Century: Spice Road
- Century: Spice Road box cover
- Players: 2-5
- Playing time: 30-45 minutes
- Skills: Strategy

= Century: Spice Road =

Tabletop strategy game

Century: Spice Road is a 2017 table-top strategy game designed by Emerson Matsuuchi and distributed by Plan B Games. The game is a simulation of fifteenth-century spice trading, and each player competes for points as they buy and sell spices represented by colored cubes.

==Gameplay==
Each turn, a player will play a card, buy a card, or take back into their hand cards they had previously discarded. By doing so, the player builds a hand of cards that enable the player to collect or upgrade spices to fill orders that score points for the player.

==Reception==
The game has received positive reviews. The Guardian calls Century: Spice Road "slick and fast-paced," noting also that the game's "speed and simplicity mask some real depth." Owen Duffy of Ars Technica calls it a "tight, brain-teasing card game." The New Indian Express describes the game as "clever," also praising the game's pace, a facet encouraged by the focus on series of small, quick decisions as opposed to offering many options to consider simultaneously. The game currently holds a rating of 7.4 on the website BoardGameGeek.

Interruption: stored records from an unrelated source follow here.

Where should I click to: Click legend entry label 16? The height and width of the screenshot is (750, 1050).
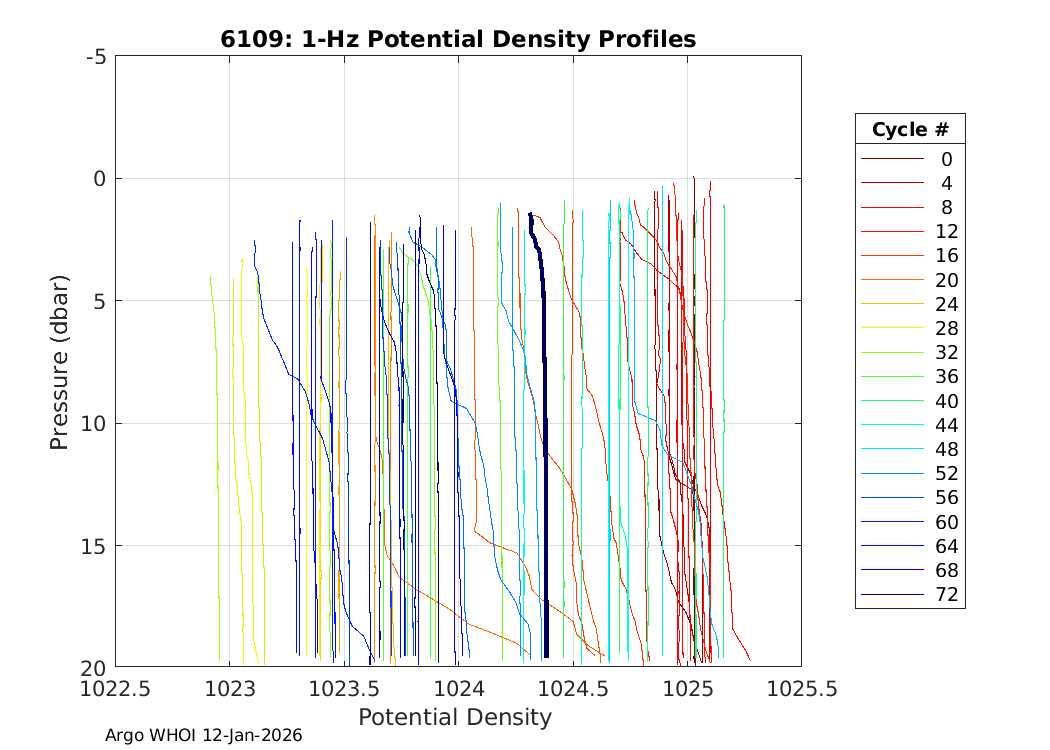pyautogui.click(x=946, y=256)
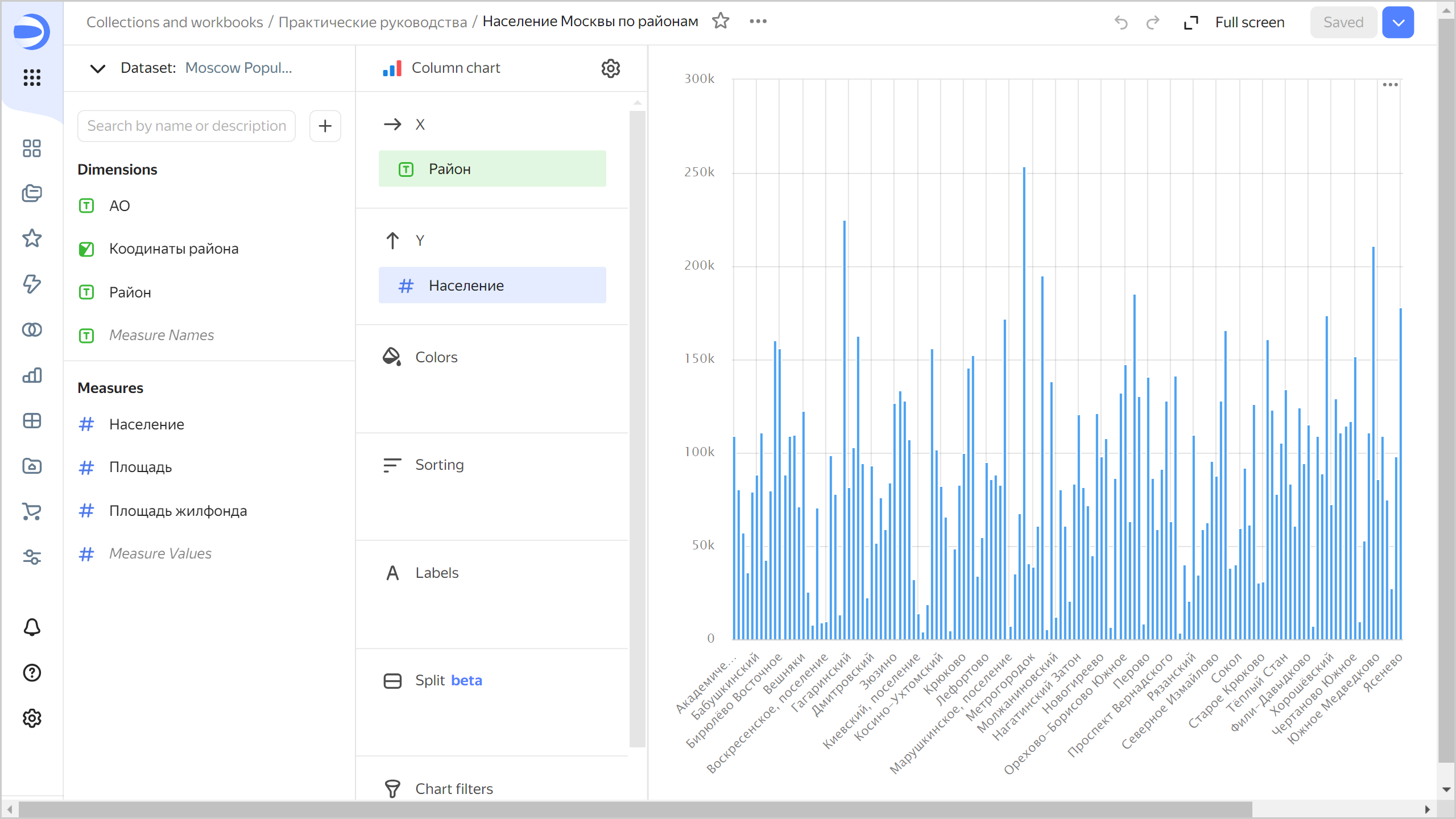The height and width of the screenshot is (819, 1456).
Task: Select Население field in Y section
Action: (492, 286)
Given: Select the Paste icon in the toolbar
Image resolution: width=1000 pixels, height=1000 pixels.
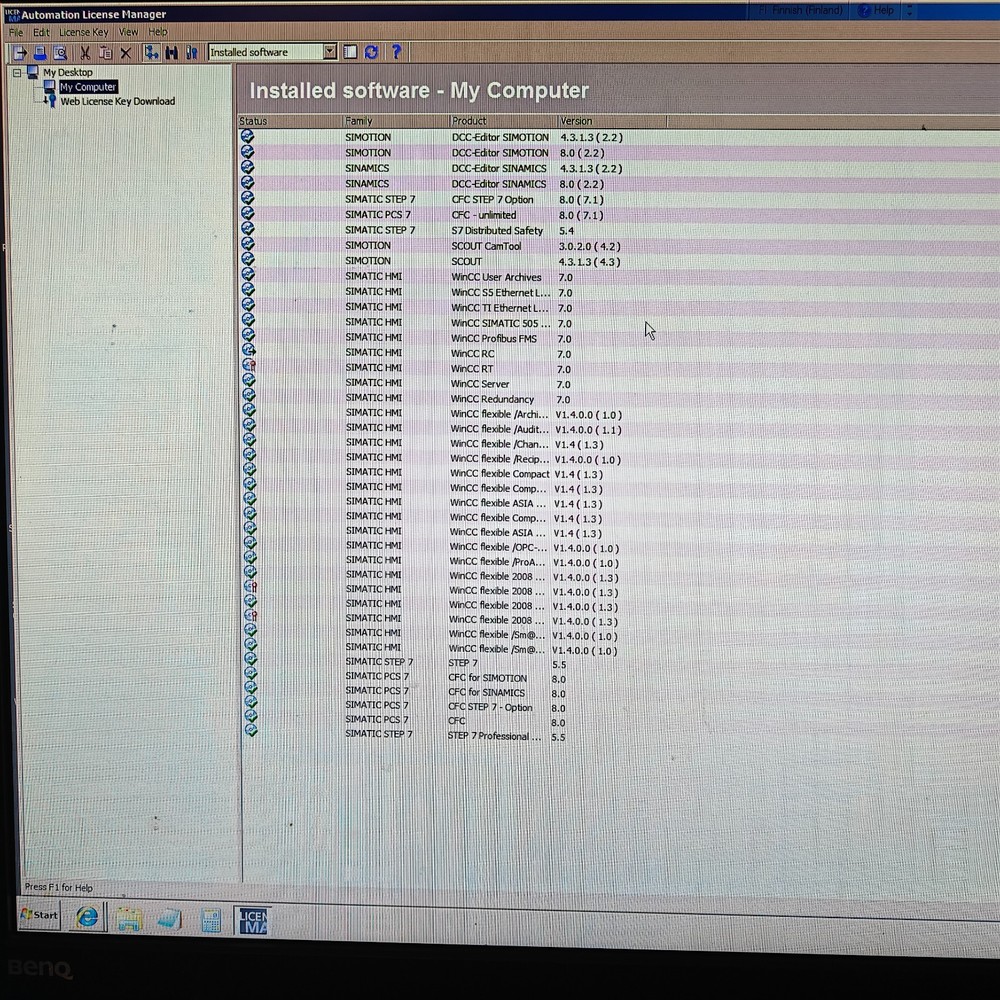Looking at the screenshot, I should pyautogui.click(x=106, y=52).
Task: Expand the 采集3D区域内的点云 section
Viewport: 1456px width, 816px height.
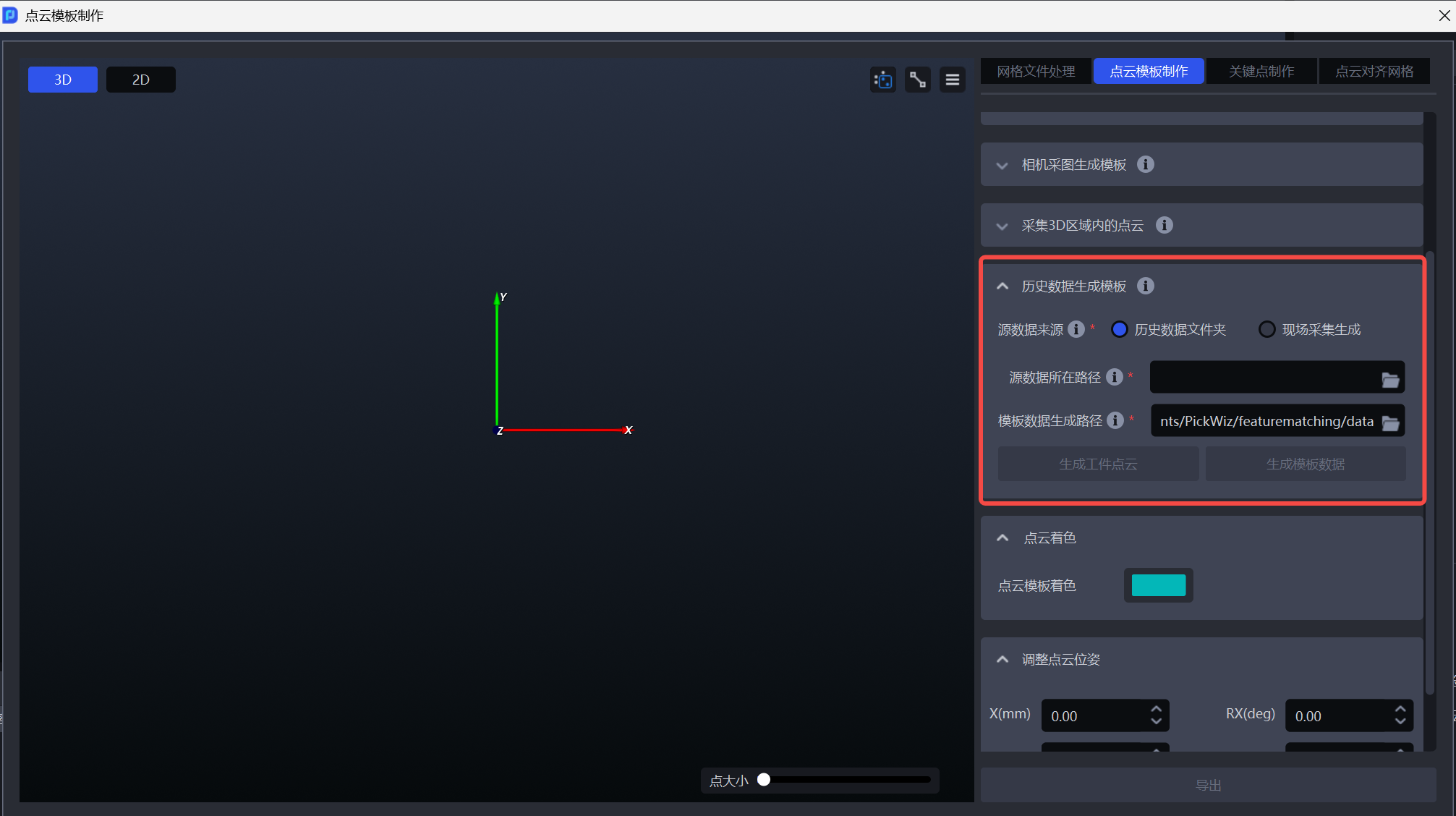Action: pyautogui.click(x=1002, y=226)
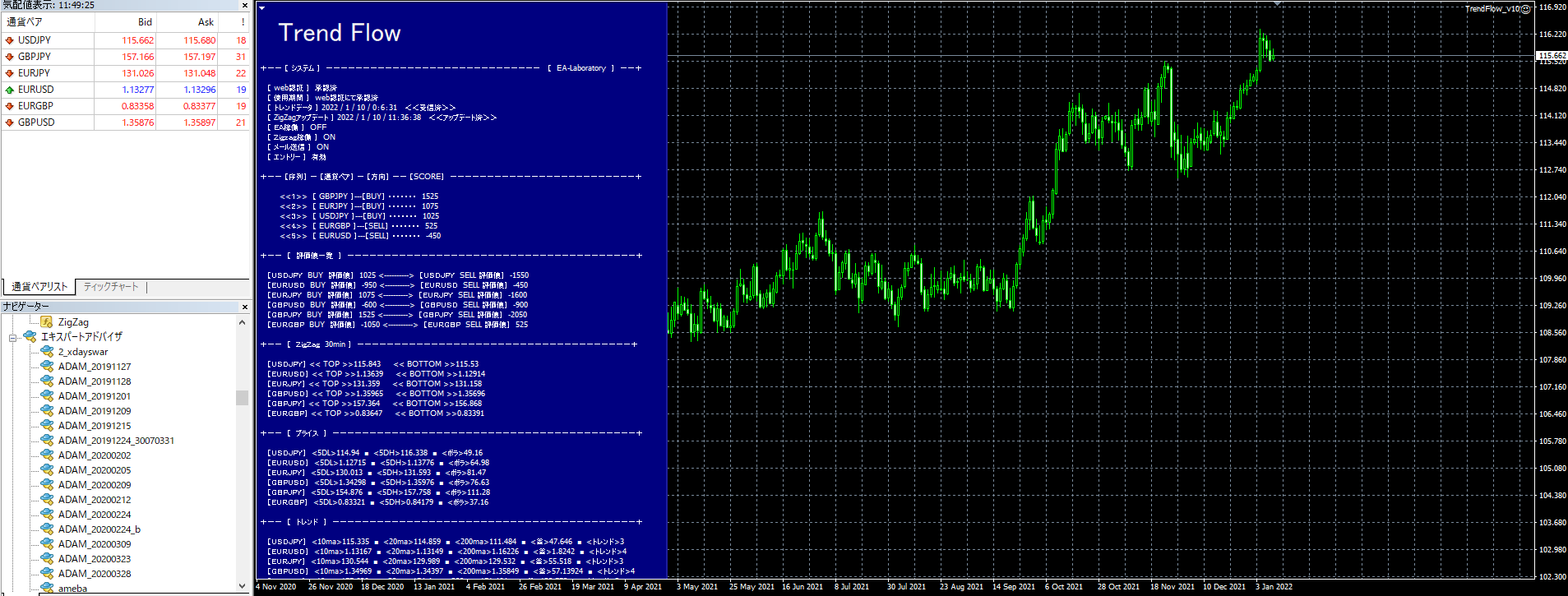This screenshot has width=1568, height=596.
Task: Click the Expert Advisors folder icon (エキスパートアドバイザ)
Action: pyautogui.click(x=30, y=337)
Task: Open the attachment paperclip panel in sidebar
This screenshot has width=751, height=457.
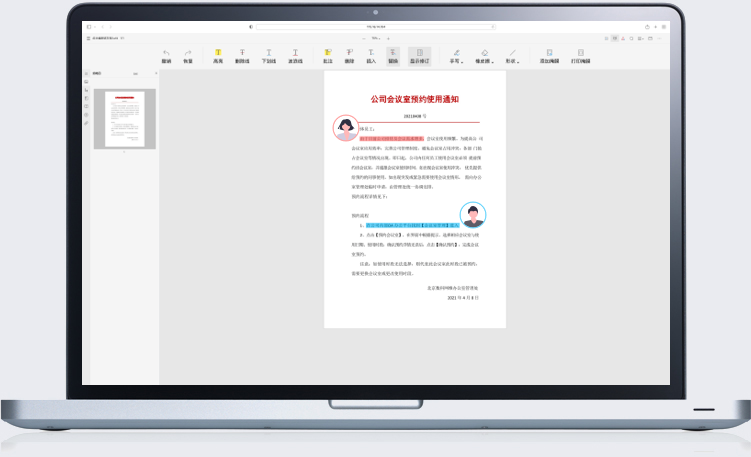Action: coord(86,122)
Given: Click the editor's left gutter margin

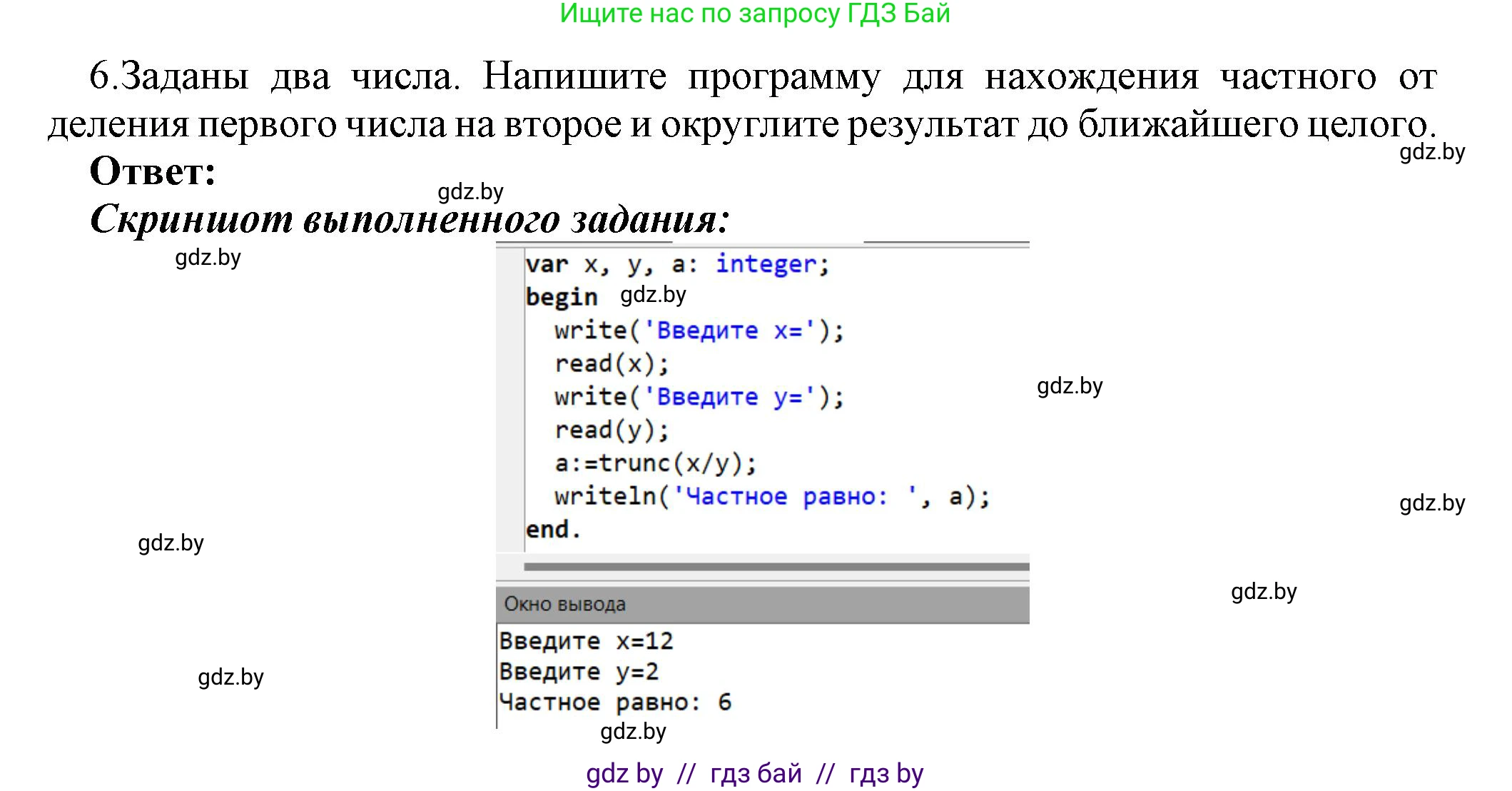Looking at the screenshot, I should click(509, 400).
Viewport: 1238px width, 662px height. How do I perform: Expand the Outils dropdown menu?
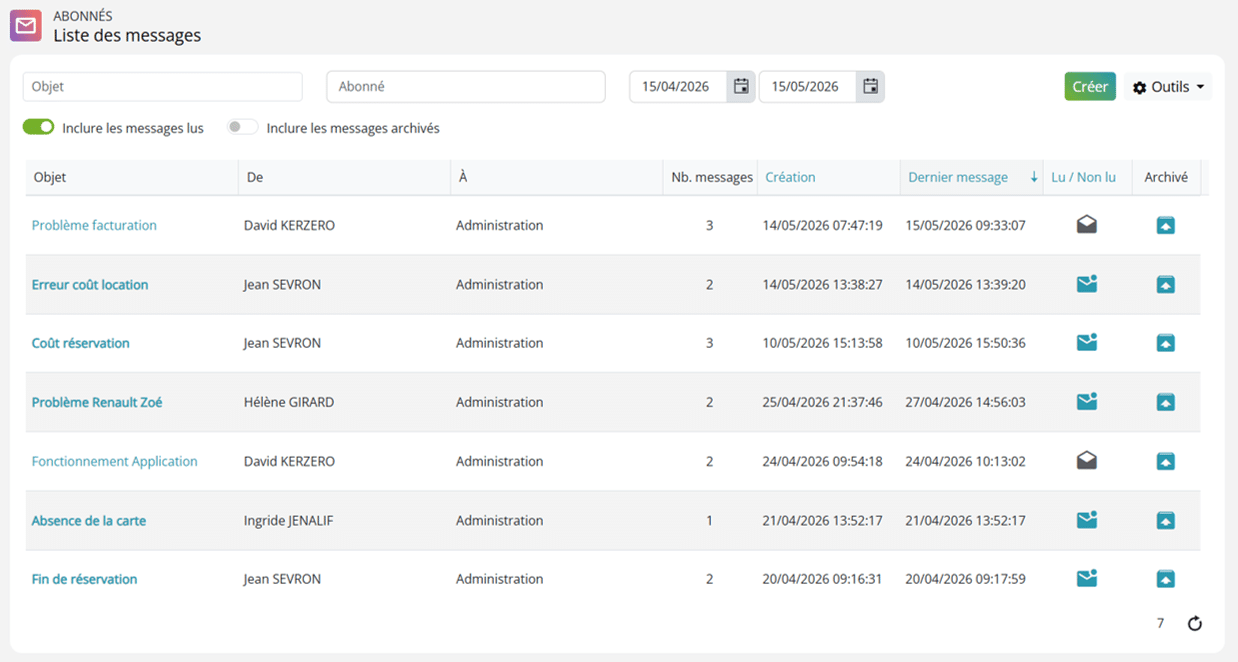coord(1168,87)
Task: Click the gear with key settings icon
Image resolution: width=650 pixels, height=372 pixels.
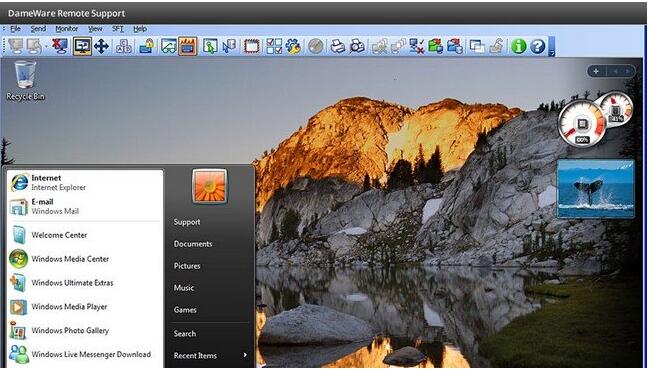Action: [293, 46]
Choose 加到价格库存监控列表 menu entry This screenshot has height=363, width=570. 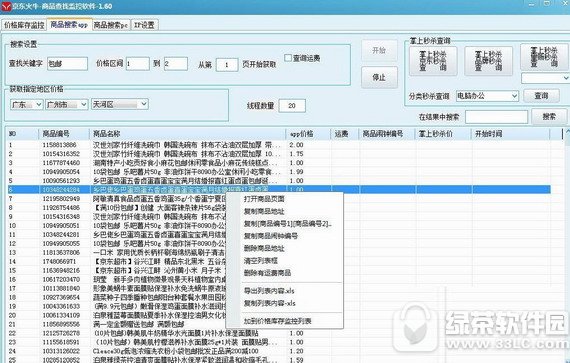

Another review at Ars Technica states that it is "slightly more complex" than Splendor, and that it is "an absolute joy to play".

==Expansions==
Two official Century: Spice Road mini-expansions have been published as Bonus Cards Sets with unique mechanisms to introduce new strategies. In addition, Plan B Games released a re-themed version of the game titled Century: Golem Edition. In this new version, players trade crystals and compete to build golems, and it features new art and a new setting, in a fantasy world called Caravania.